Believing While Suffering

Reflecting over the last few months, I have become intimately acquainted with my own personal suffering and the sufferings of others. I’m feeling it all – friends getting horrible diagnosis and undergoing surgeries; parents/grandparents of friends and acquaintances stricken with cancer and steeped in radiation and chemo; church members still experiencing joblessness and trying to cope with hopelessness; marriages in trouble; “Christians” darkened by their own sinfulness; fellow-pastor friends suffering while watching and living through on the outside of mental constraints on their loved ones while others hold onto hope when the medical community doesn’t really have viable answers for a healing treatment. It’s been a long couple of months of sadness and grief all around me. I am incredibly aware more than ever of the intensity of my tears and grief as I feel for those who are hurting.

Although intense, my personal suffering is merely a blip in comparison to what those are experiencing around me. At the same time, I am well aware of my own delay and failed alertness in praying diligently for everyone. How much do I pray? How long should I pray? What do I pray? Is God hearing everyone’s prayer? Where’s the time God with all of my stuff as well as others? God I know you hear me and others, when are you going to answer?

“We believe you can heal” because the Scriptures are packed with witnesses that attest to your ability (John 4, 46-54; 5:1-17).

There’s no doubt in my mind that you can remove cancer, allow a biopsy to be benign, give a husband and wife what they need to love one another, bring your church to repentance, sustain an ailing parent, allow someone to obtain a job, change the mental condition of a spouse, and lift someone’s depression and replace it with a vibrant faith. At the same time, you can allow someone to endure and still bring your purposes of glory forth. I know you can do anything (”With man this is impossible, but with God all things are possible.” – Matthew 19:26)

I believe deep in my soul but something hurts so bad. My gut aches and hopes for a rescue from the calvary… for what people could be experiencing but yet my heart is gripped with their season of pain, while I navigate at the same time through my own.
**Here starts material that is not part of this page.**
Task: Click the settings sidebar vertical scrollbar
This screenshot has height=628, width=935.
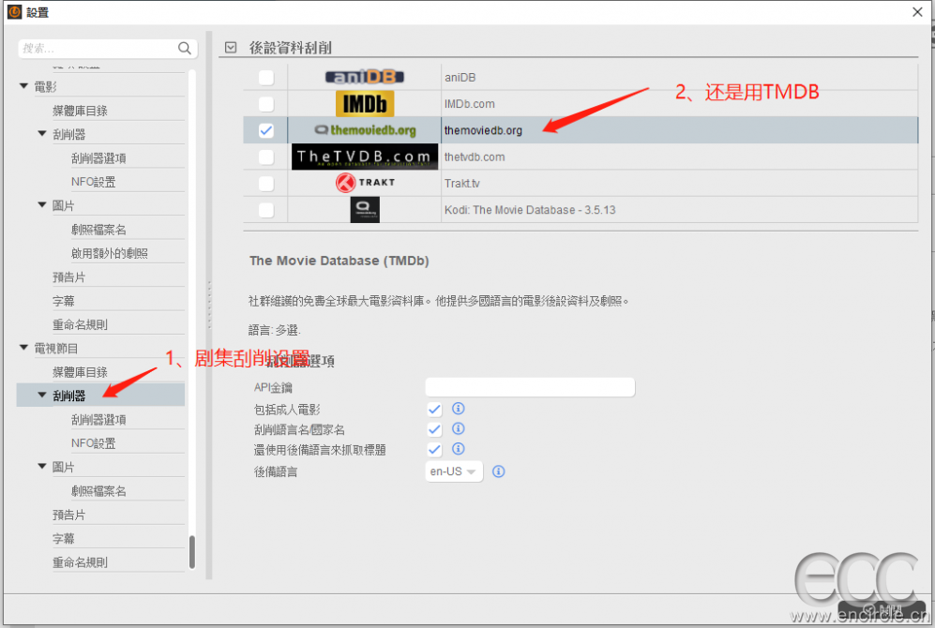Action: pyautogui.click(x=192, y=551)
BUT I resolve to trust God that whatever my dear friends experience and whatever I experience in my life that it would be for Jesus’ honor and for the advancement of the gospel. No matter what we all experience in life (both the good and bad) may it be so that the good news of Jesus Christ be made known throughout the nations. Paul reminds my soul, “I want you to know, brothers, that what has happened to me has really served to advance the gospel, so that it has become known throughout the imperial guard and to all the rest that my imprisonment is for Christ.” – Philippians 1:12, 13.

Although my heart is broken, I count it all as an opportunity for the gospel to be advanced. May our “seemingly” life shattering trials and agonizing pain be the bridge to witnessing hundreds and thousands of people come to know the Savior. May everything be for the glory of Jesus in the salvation of humanity.